─── Input

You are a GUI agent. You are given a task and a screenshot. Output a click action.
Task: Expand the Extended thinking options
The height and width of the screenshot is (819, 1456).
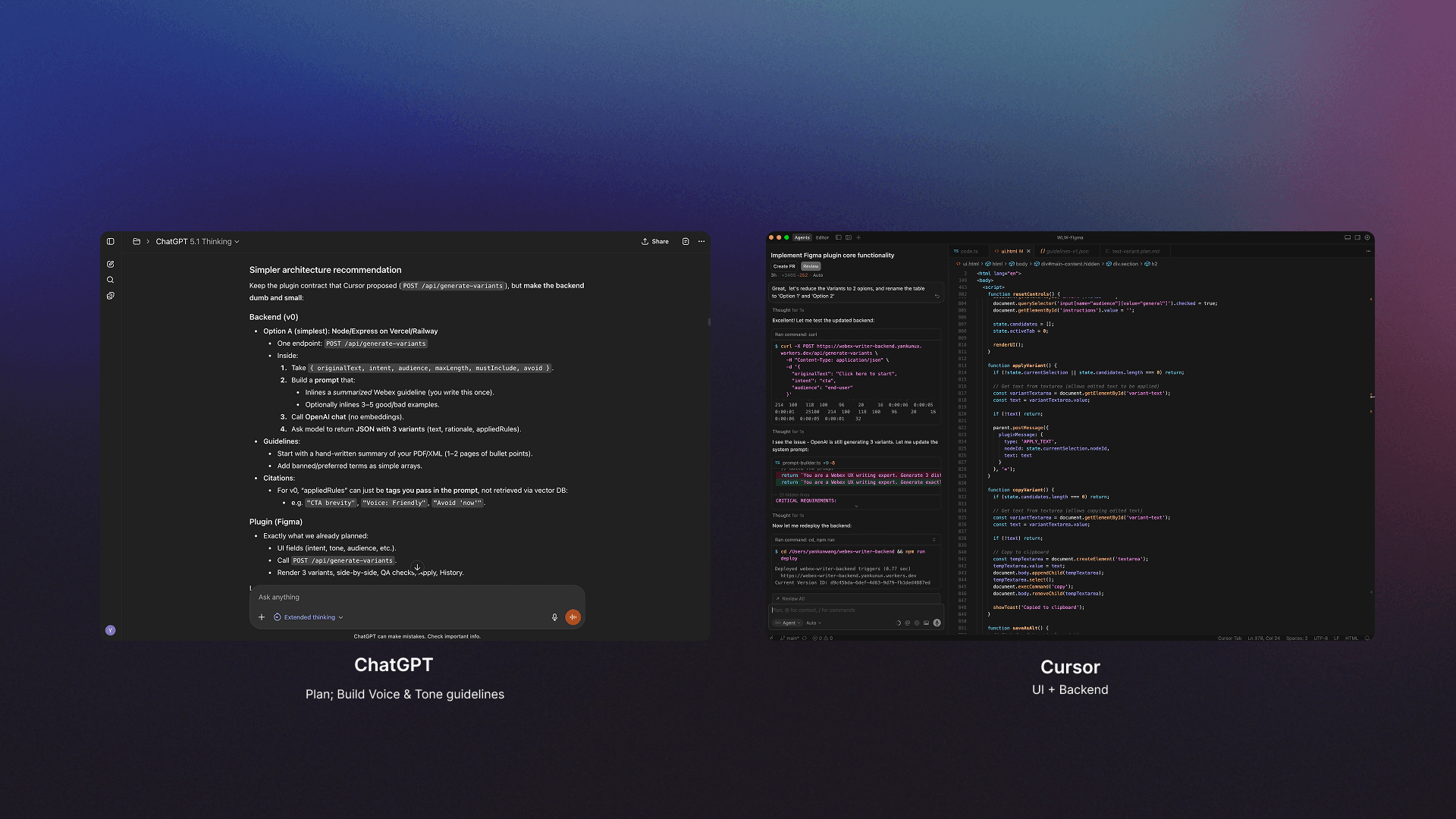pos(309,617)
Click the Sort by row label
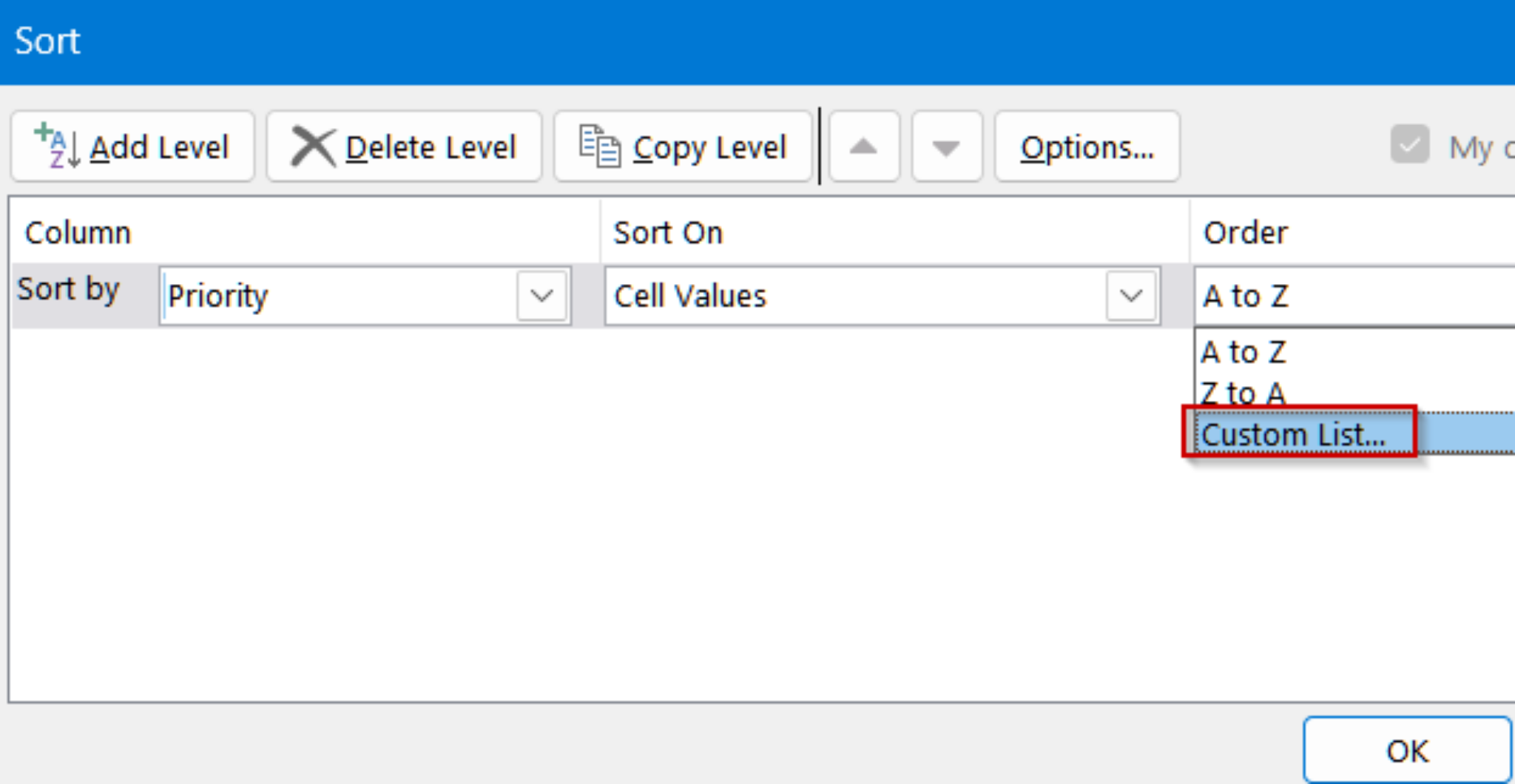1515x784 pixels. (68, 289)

──────

Assignment: Set down exactly the lines of the entries above from the one holding "The height and" through the last one, including both, with the pictures left out.

Result for this task:
The height and width of the screenshot is (819, 1456).
pos(309,617)
Click the Sort by row label
1515x784 pixels. (68, 289)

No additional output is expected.